After considering several options, on April 9, 2014, Legal Hackers filed for a federal trademark with the US patent and trademark office in connection with our core activities: creating and distributing online content, helping the community build tech, and producing events, all under the umbrella of a community educational service. We do not believe, in connection with these activities, that the name is being used in a generic or descriptive way. Legal Hackers as a term does not readily associate with educational activity, online educational content, or producing educational/social events. It was never our intention to use this trademark as a means of creating a commercial enterprise, and we would certainly never attempt to capitalize on the concept of legal hacking. Legal Hackers is an organization hoping to help along a great idea–one that we’ve contributed a lot to–without generating a commercial enterprise. Currently, no director, officer, chapter organizer or advisor of Legal Hackers LLC receives a salary or distribution. In fact, it is prohibited under the Legal Hackers LLC Operating Agreement and the Chapter Agreement. We want to ensure that this movement stays inspirational and not commercial.

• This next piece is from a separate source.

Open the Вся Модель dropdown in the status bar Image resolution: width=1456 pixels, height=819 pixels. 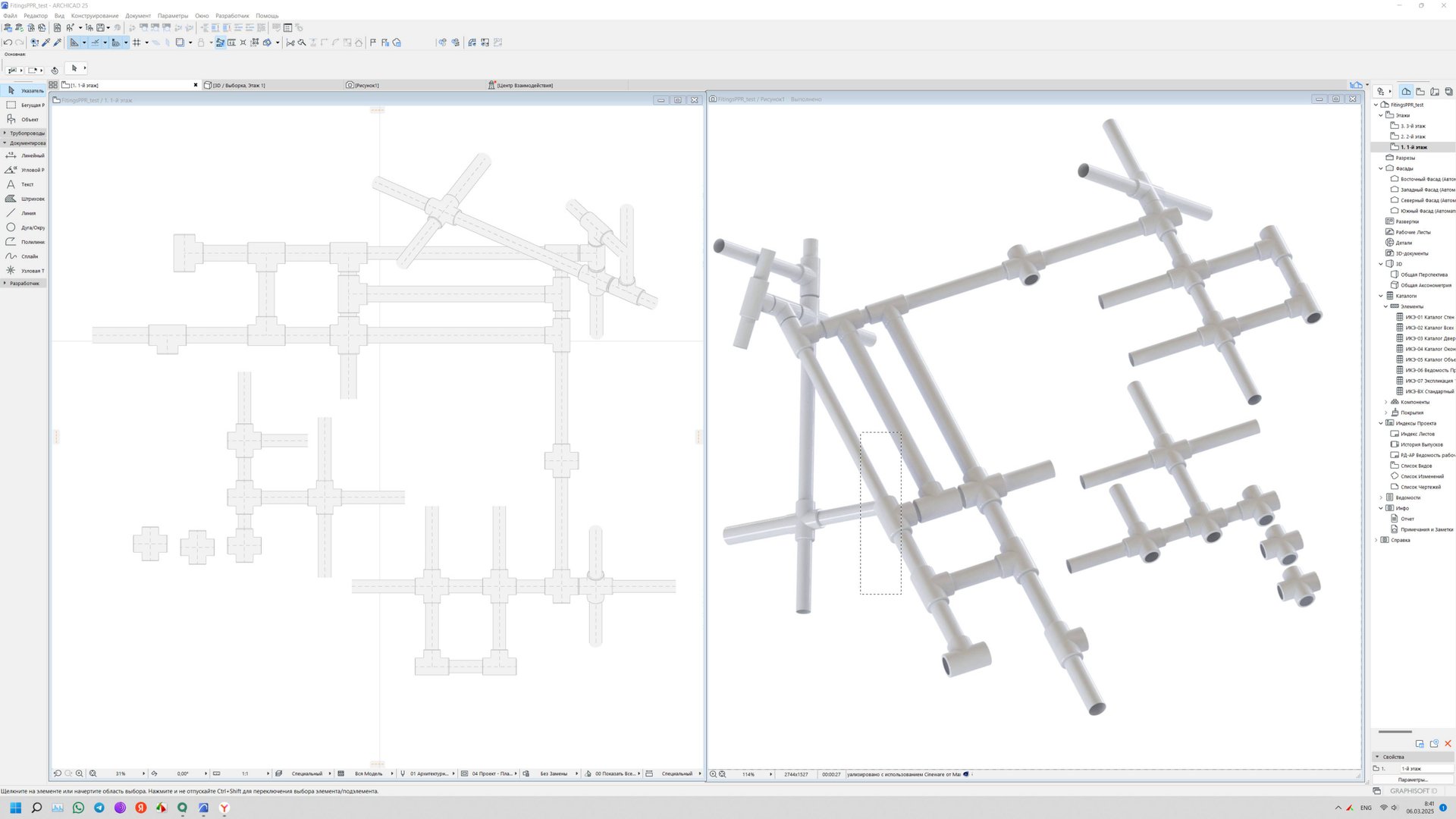369,773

Moreover, several groups are legal hacking without calling themselves “Legal Hackers”. They are “Legal Innovation” groups or “Legal Tech” groups, and they have our full support. But we want to offer this same peace of mind to all groups who strive to hack the law so that there is not a fear of top-down control of the movement in general. In turn, we are doing two things as of today:
- We are licensing to the general public the word mark “Legal Hackers.” And we are inviting you to help us decide what the restrictions on that term are (if any). We want to work with anyone interested to build a collective standard for this community. We have published a git repository of that license, and we invite you to help us edit it, here: http://legalhackers.org/the-otl/
- We are starting the process of distributing governance of Legal Hackers LLC. This will be a long-term discussion that will hopefully distribute a significant portion of the organization’s governing authority to a collective of chapters of a certain size. This will certainly take some time and effort to coordinate, but we are shooting for a January 1, 2015 shift.
These measures are not really different from what our goals have always been. We hope that you will discuss any concerns you may have with us, because we are listening and eager to work with you to create the best community possible. We look forward to hearing your comments, and we look forward to moving this organization forward.